Placement interviews can be stressful but also interesting times. Facing interviews for the first time should be exciting for anyone.
And there is nothing a little preparation can’t help crack the dreaded placement interviews.
I have put together some relevant tips to help you focus on important areas of preparation. You can also follow my series on placement interviews on Linkedin Pulse.
I’d like to start by helping you with a little fact that can have a huge impact on our preparation.
PRO TIP: Recruiters spend only 6 SECONDS scanning a resume before they decide to select or reject it.
Let’s look at the tips:
1. Make a CV that stands out: If your resume looks like everyone else’s, your chances of getting a job will also be like everyone else’s – slim! If you want to stand out, your CV has to speak to the the HR manager and say something different. Something unique. Use action words and phrases that make you a real person even on paper.
2. Really prepare all your answers: One of the best things about interviews is that the question paper is leaked in advance. You have read so much about the commonly asked questions interviews. Don’t leave those to chance. Don’t think that you’ll wing it since some of them are questions about your own life.
3. Find your own answers: Since we know the interview questions in advance, the quest to find the right answers is almost like trying to find God! So many different ways of reaching Nirvana. If you ask me, don’t heed others’ versions. Create your own. You are a unique person and hence have unique reasons for applying for a job. Find them.
PRO TIP: You are a unique person and your responses also should be unique
4. Practice answers: Run a couple of mock interviews with friends or family. This will help you build confidence in responding to at least the expected questions. Since one of the first expected question is talking about yourself, preparing it well will give you a good start to the interview.
5. Run a dress rehearsal: Whether you wear brand new clothes or clothes already worn, if the D day is important to you, run a dress rehearsal. Sometimes we think the old clothes will fit us well, but time might have altered that fact. Just ensure that you have the right professional look for the position you are applying to. If your clothes and shoes are new, all the more reason to break into them before the D day.
6. Research the company and the job profile: This will only add to your preparedness. The added advantage is that you can customise your answers to suit the company and the specific profile.
PRO TIP: Research can really turn things in your favour since your answers will go from general to specific and relevant
7. Project passion for the job: There is a reason to say this – I have come across students who say placement interviews are a part of completing their engineering. And this stream is something they picked up under pressure after 12th. I don’t think this story – although real – makes for a strong candidature. If you go for an interview, act like you really want the job.

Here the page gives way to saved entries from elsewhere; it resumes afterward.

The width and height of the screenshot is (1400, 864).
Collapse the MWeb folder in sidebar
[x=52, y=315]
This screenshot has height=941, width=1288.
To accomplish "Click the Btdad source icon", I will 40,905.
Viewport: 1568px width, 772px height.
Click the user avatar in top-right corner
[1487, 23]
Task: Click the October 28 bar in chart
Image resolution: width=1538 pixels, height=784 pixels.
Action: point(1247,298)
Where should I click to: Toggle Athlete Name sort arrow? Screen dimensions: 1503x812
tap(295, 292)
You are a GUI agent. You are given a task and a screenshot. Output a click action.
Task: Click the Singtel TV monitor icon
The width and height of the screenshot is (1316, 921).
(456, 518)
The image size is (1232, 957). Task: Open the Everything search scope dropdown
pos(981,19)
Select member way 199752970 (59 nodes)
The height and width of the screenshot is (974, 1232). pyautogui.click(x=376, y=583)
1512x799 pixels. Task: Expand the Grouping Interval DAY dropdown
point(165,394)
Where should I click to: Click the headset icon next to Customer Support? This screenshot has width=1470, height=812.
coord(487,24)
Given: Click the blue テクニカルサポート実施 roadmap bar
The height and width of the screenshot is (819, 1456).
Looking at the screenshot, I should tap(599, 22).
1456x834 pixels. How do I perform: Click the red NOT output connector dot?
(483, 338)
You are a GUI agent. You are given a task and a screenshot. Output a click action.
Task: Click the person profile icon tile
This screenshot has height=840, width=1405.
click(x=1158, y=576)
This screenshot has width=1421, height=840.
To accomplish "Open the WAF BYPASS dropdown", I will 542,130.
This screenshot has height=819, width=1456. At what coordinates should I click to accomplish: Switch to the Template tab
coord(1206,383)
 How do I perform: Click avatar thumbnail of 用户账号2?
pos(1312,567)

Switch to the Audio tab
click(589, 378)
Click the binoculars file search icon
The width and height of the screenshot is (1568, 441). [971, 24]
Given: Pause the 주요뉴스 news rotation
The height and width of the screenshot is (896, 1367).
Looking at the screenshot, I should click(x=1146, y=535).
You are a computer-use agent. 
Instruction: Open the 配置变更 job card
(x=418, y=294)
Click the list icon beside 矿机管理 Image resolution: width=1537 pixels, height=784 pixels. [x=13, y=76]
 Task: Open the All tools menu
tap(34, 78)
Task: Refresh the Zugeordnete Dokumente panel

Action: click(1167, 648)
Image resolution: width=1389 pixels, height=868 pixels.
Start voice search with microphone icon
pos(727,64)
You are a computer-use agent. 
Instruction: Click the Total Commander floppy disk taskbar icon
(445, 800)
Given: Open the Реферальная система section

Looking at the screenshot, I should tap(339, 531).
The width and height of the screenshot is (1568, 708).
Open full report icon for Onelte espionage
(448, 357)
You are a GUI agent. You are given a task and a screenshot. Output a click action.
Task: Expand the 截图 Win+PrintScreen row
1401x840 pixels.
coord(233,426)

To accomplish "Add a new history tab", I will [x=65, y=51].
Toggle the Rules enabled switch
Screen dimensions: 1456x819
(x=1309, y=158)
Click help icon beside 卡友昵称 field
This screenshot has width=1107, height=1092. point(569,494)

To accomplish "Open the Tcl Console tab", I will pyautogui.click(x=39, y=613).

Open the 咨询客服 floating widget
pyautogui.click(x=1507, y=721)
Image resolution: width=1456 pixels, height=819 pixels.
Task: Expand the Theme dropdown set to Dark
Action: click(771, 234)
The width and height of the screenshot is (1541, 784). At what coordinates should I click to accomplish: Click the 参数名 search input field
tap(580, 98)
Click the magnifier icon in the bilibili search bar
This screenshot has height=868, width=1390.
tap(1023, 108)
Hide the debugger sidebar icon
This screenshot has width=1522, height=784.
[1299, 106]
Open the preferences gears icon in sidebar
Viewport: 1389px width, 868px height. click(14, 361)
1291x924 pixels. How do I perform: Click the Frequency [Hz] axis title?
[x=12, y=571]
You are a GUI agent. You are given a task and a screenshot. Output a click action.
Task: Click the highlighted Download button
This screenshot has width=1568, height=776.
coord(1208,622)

8. Smile: While a positive body language is important, a simple smile at appropriate times – especially when you begin the interview can help you defuse tension. Think of a customer service experience where the executive did not smile at you but provided efficient service nevertheless. Now think of a time when you were greeted with a warm smile – did you not automatically feel positive about the interaction?
9. Enunciate: The opposite of this would be to “mumble”. And a lot of people just mumble their names – which makes for a bad start to an interview. Confidently look at the interviewer, and say your name – loud and clear. You will not just come across confidently but also feel confident.
PRO TIP: Enunciate – be loud and clear
10. Don’t be a robot: Prepare and practice your answers. But don’t fall into the danger of sounding robotic. Responding to standard answers can make you sound stiff. Avoid that at all costs. A simple tip to do this is to ensure that you have a couple of flexible versions of your answers – this will make you sound conversational.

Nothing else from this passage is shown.